**Problem**
Transcribe the whole listing exactly; the images stay out.

***** Records for processing *****

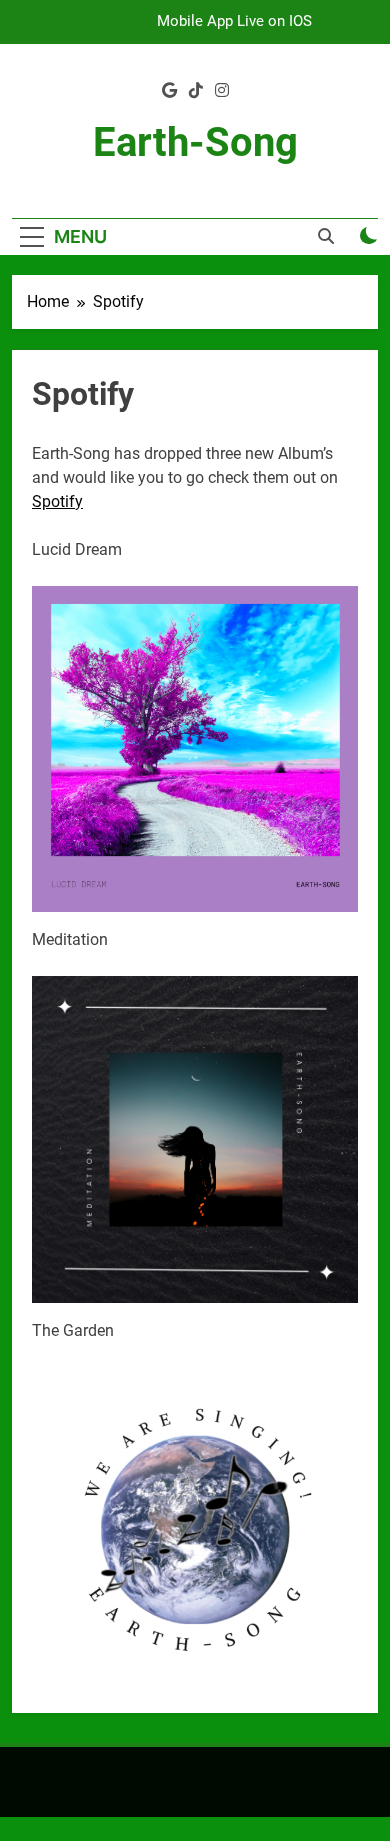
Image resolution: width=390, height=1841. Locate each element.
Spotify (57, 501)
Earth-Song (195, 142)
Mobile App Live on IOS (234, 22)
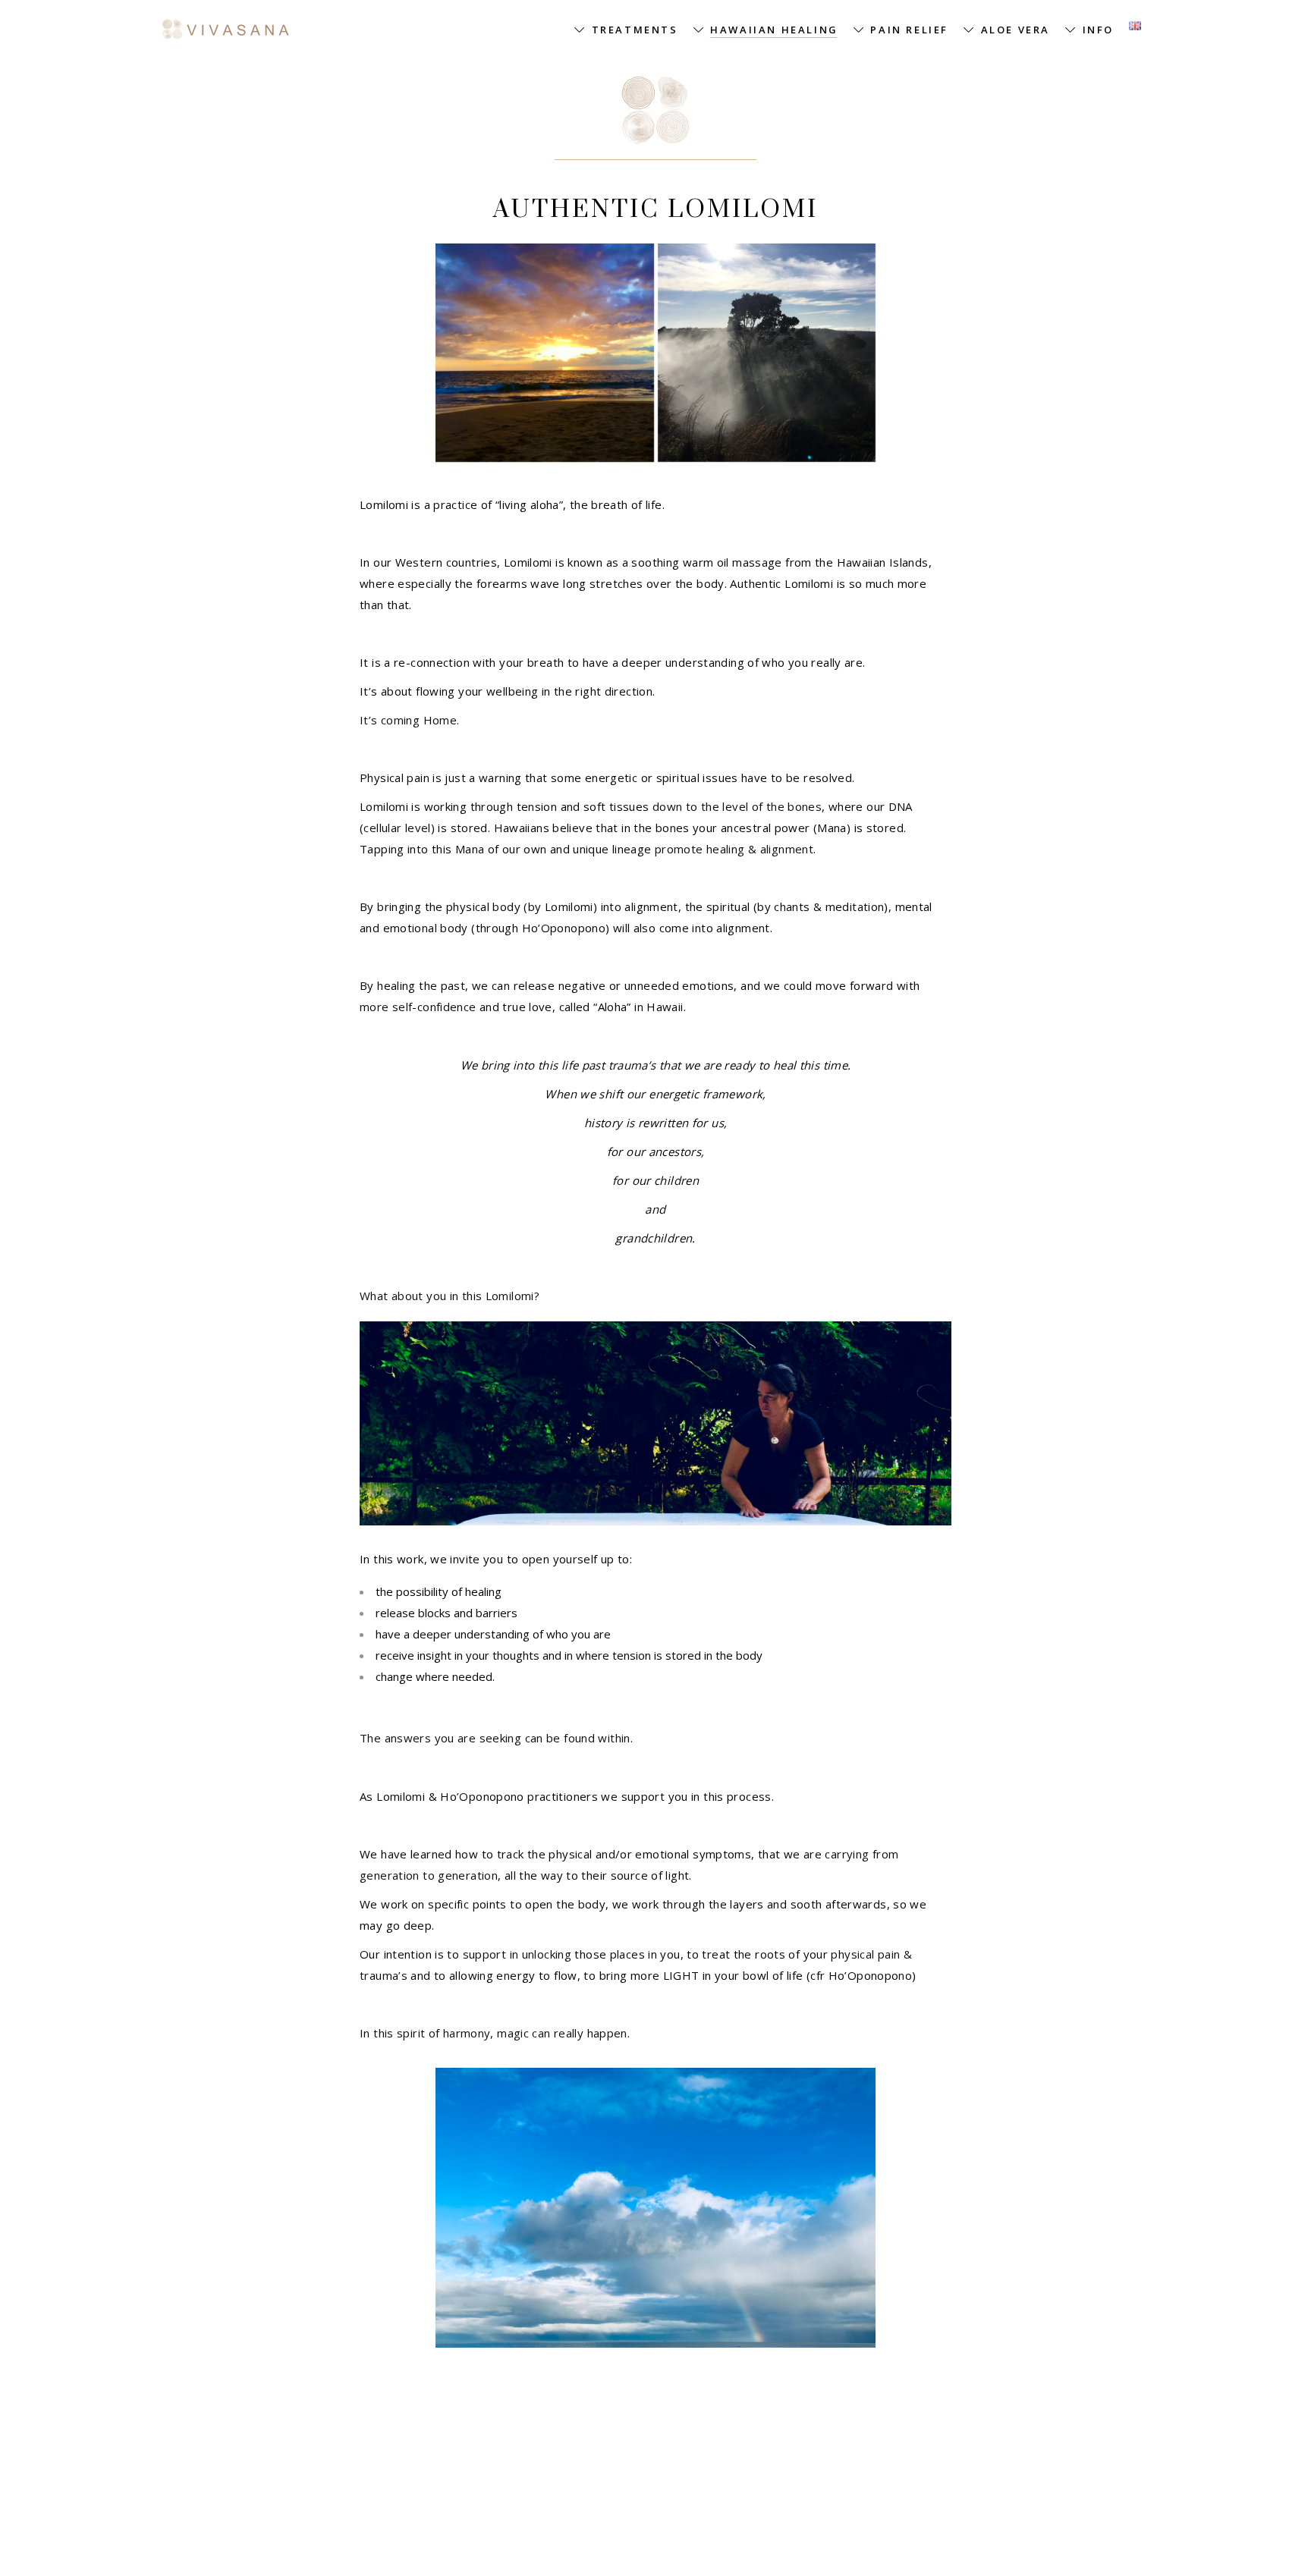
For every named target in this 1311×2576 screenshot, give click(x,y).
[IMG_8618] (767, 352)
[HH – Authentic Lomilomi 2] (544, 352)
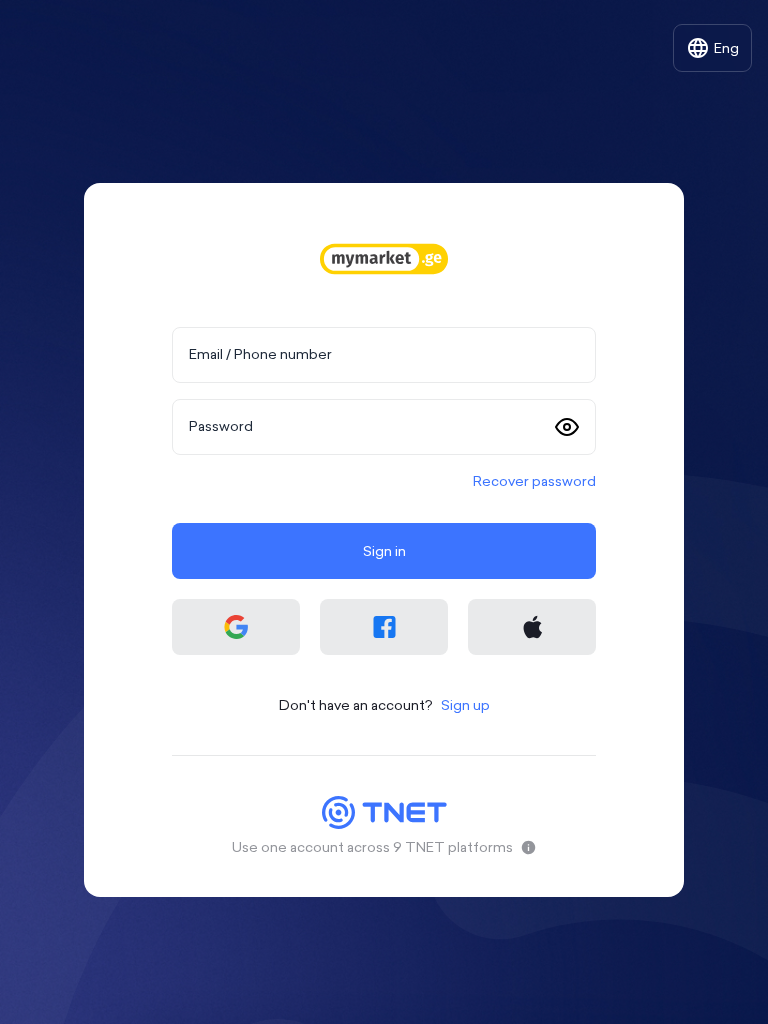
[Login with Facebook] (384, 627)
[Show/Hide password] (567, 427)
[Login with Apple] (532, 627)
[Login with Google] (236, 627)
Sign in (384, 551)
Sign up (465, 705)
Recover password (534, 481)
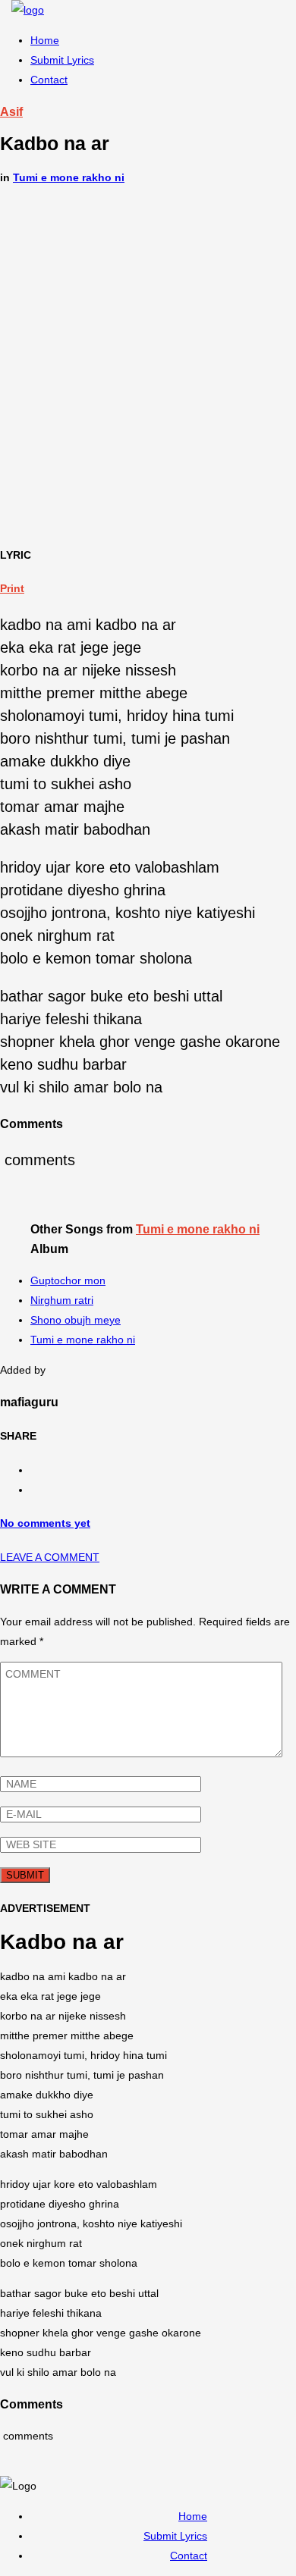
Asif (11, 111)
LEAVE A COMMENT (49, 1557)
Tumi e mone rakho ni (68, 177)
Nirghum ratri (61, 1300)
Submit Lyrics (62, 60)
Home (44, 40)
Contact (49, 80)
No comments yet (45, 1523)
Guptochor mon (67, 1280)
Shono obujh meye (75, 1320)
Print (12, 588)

*****

**Written solution**
Image resolution: width=390, height=1841. Locate each element.
Spotify (57, 501)
Earth-Song (195, 142)
Mobile App Live on IOS (234, 22)
For every named target in this 1311×2576 screenshot, give click(x,y).
[IMG_8618] (767, 352)
[HH – Authentic Lomilomi 2] (544, 352)
[Login with Facebook] (384, 627)
[Show/Hide password] (567, 427)
[Login with Apple] (532, 627)
[Login with Google] (236, 627)
Sign in (384, 551)
Sign up (465, 705)
Recover password (534, 481)
Asif (11, 111)
LEAVE A COMMENT (49, 1557)
Tumi e mone rakho ni (68, 177)
Nirghum ratri (61, 1300)
Submit Lyrics (62, 60)
Home (44, 40)
Contact (49, 80)
No comments yet (45, 1523)
Guptochor mon (67, 1280)
Shono obujh meye (75, 1320)
Print (12, 588)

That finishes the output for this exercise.